Las niñeras se metían tanto en su papel que se convertían de verdad en unas segundas madres y después, cuando pasaba el tiempo, cuando los niños crecían y ya no necesitaban de sus servicios, sufrían con la ruptura de la misma forma que lo hacía una madre el día en el que un hijo o una hija se les iba de la casa.
Las niñeras, como las amas de casa, formaban parte del paisaje de la ciudad. Los bancos del Parque se llenaban cada tarde de muchachas que salían con los niños a tomar el fresco. El Parque era el territorio de estas jóvenes que llevaban el olor de las casas impregnado en el cuerpo, como una seña de identidad. Olían a limpio, a jabón de lavar, a ropa recién tendida, al perfume robado de los vestidos de sus señoras y al aroma agrio que les dejaba en el escote las bocanadas de leche de los niños. Mientras los pequeños jugaban, ellas se juntaban bajo las sombras de los árboles a intercambiarse sus sueños de amor.
El Parque se llenaba de niñeras, de niños y militares. Porque detrás de una de aquellas empleadas iba siempre un soldado del cuartel cargado de historias de amor y ‘buenas intenciones’. Las señoras solían advertirles a las muchachas que tuvieran cuidado con aquellas aves de paso que sólo iban a echar el rato.
Había empleadas de hogar que heredaban el oficio de sus madres y lo iban aprendiendo desde niñas. Otras necesitaban un período de aprendizaje, por lo que sus familias las mandaban a la escuela para que las instruyeran. En Almería el primer colegio de sirvientas y amas de casa lo abrieron las religiosas de María Inmaculada en 1908, por iniciativa del Obispo Vicente Casanova y Marzol. Se instalaron, de forma provisional, en la casa aneja a la iglesia de San Juan.
Desde que las religiosas de María Inmaculada llegaron a Almería, su aspiración era poder tener algún día sus propias instalaciones. En julio de 1918, la congregación compró la casa de Francisco Jover y Tovar, en el número ocho de la calle Infanta, y otra vivienda, justo detrás, en el número uno de la calle Campomanes. Las unieron y en 1919 se trasladaron al nuevo colegio. Estuvieron ejerciendo su labor sin interrupción hasta que comenzó la Guerra Civil.
En 1940, el colegio se reorganizó y volvió a abrir sus puertas y en 1943 la escuela ya funcionaba a pleno rendimiento, con trescientas cincuenta externas, treinta internas para colocaciones y ochenta pertenecientes al Patronato de Redención de Penas.
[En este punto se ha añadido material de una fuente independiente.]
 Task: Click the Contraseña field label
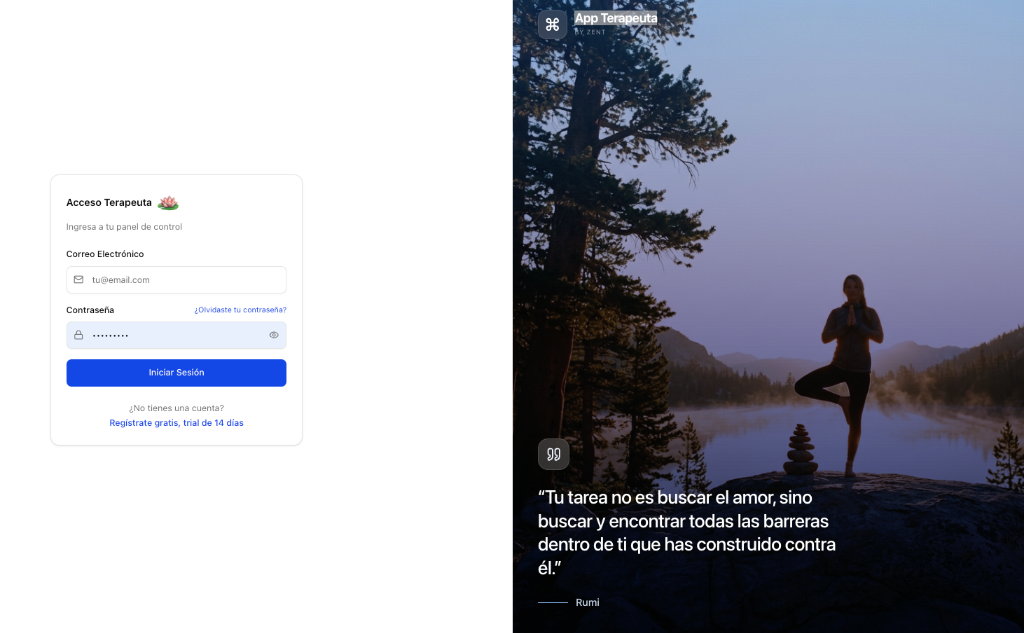tap(90, 310)
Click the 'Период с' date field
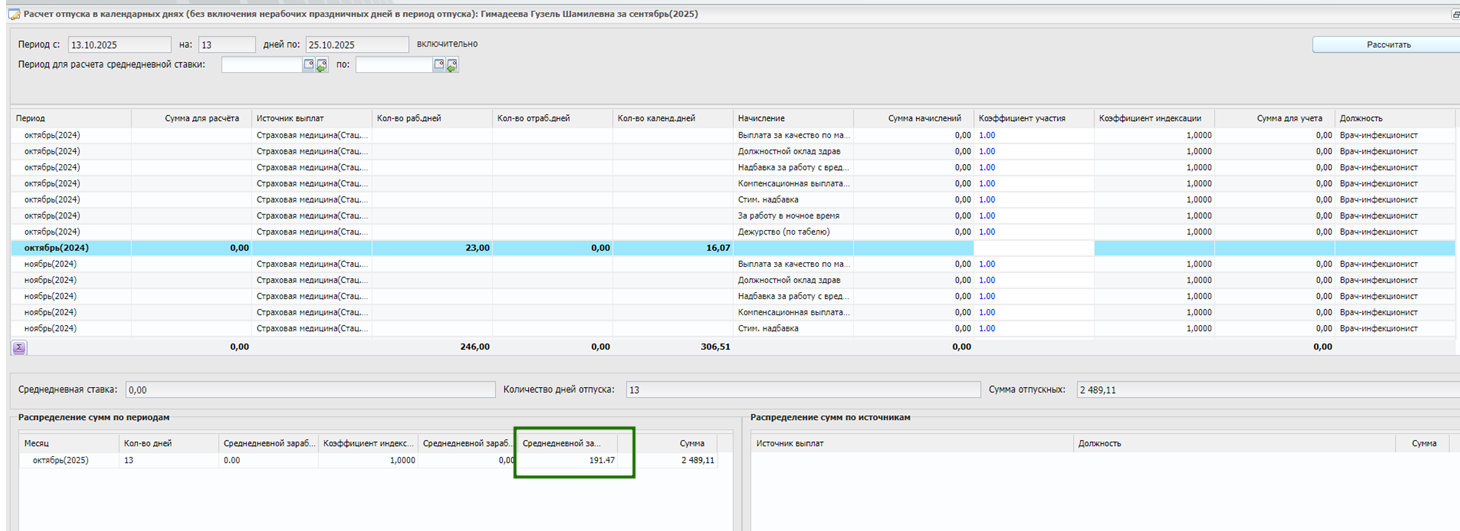1460x531 pixels. coord(119,44)
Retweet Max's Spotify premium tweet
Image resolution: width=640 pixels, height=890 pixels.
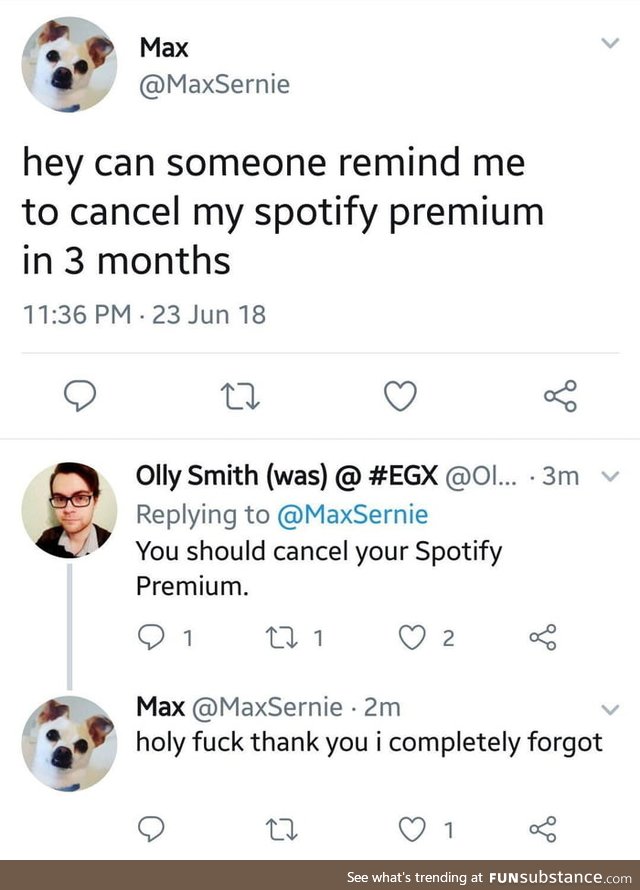tap(240, 396)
Estas niñas no habían cometido ningún delito, sino que en su mayoría eran hijas de reclusos a las que la iglesia les abría sus centros para evitar que se convirtieran en ‘ovejas descarriadas’.
Por el Servicio Doméstico, como se le conocía también al colegio de la calle Infanta, pasaron generaciones de muchachas que querían prepararse para poder trabajar.
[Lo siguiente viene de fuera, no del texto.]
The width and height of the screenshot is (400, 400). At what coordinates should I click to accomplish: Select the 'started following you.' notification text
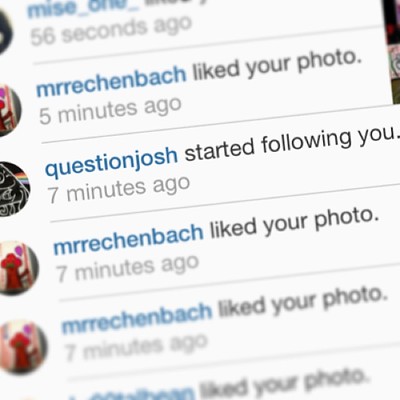pos(292,144)
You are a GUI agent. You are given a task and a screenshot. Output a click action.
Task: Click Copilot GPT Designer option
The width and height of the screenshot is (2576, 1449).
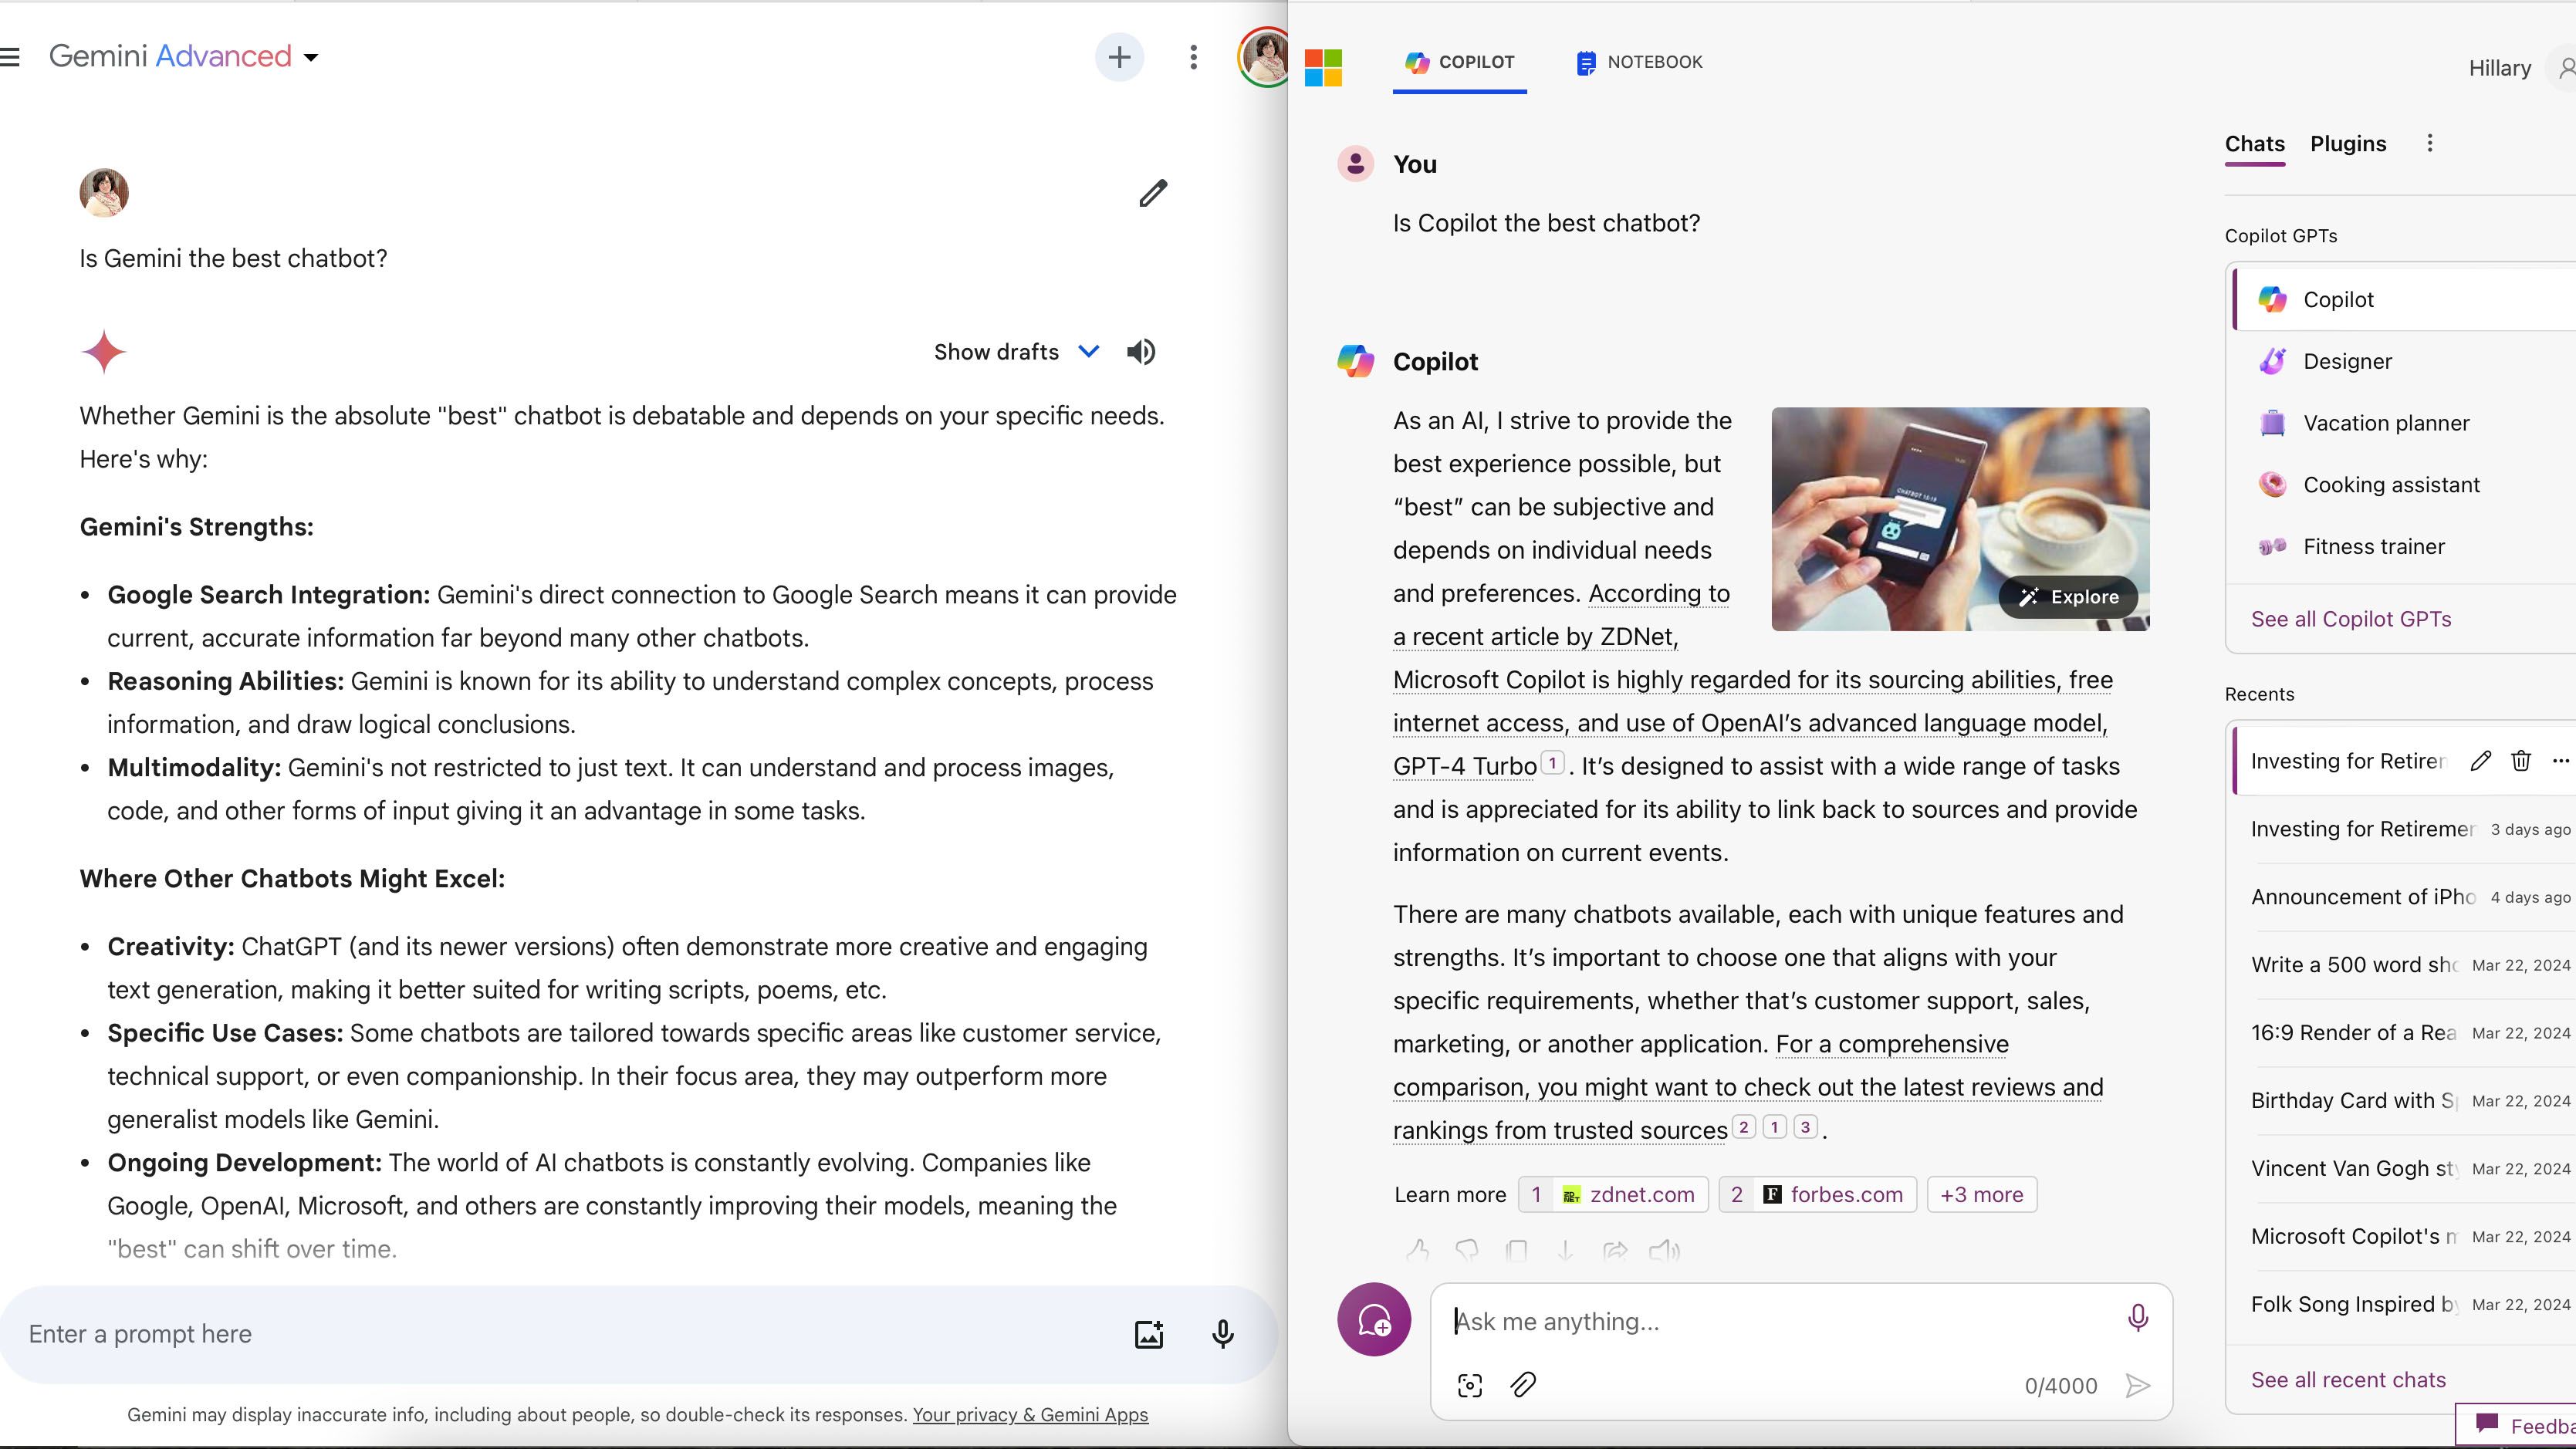(x=2346, y=361)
Aprendían a llevar una casa, a hacerse mujeres, como se decía antes, a cuidar de los niños como si fueran madres prematuras y de paso les daban los consejos necesarios para que también estuvieran bien con Dios. Las familias que necesitaban una empleada de confianza iban allí a entrevistarse con las monjas y ellas le recomendaban la chica que mejor se podía adaptar a sus necesidades. “Queremos una que tenga paciencia con los niños y separa tratarlos”, decían, y las religiosas le buscaban la idónea entre su amplia oferta.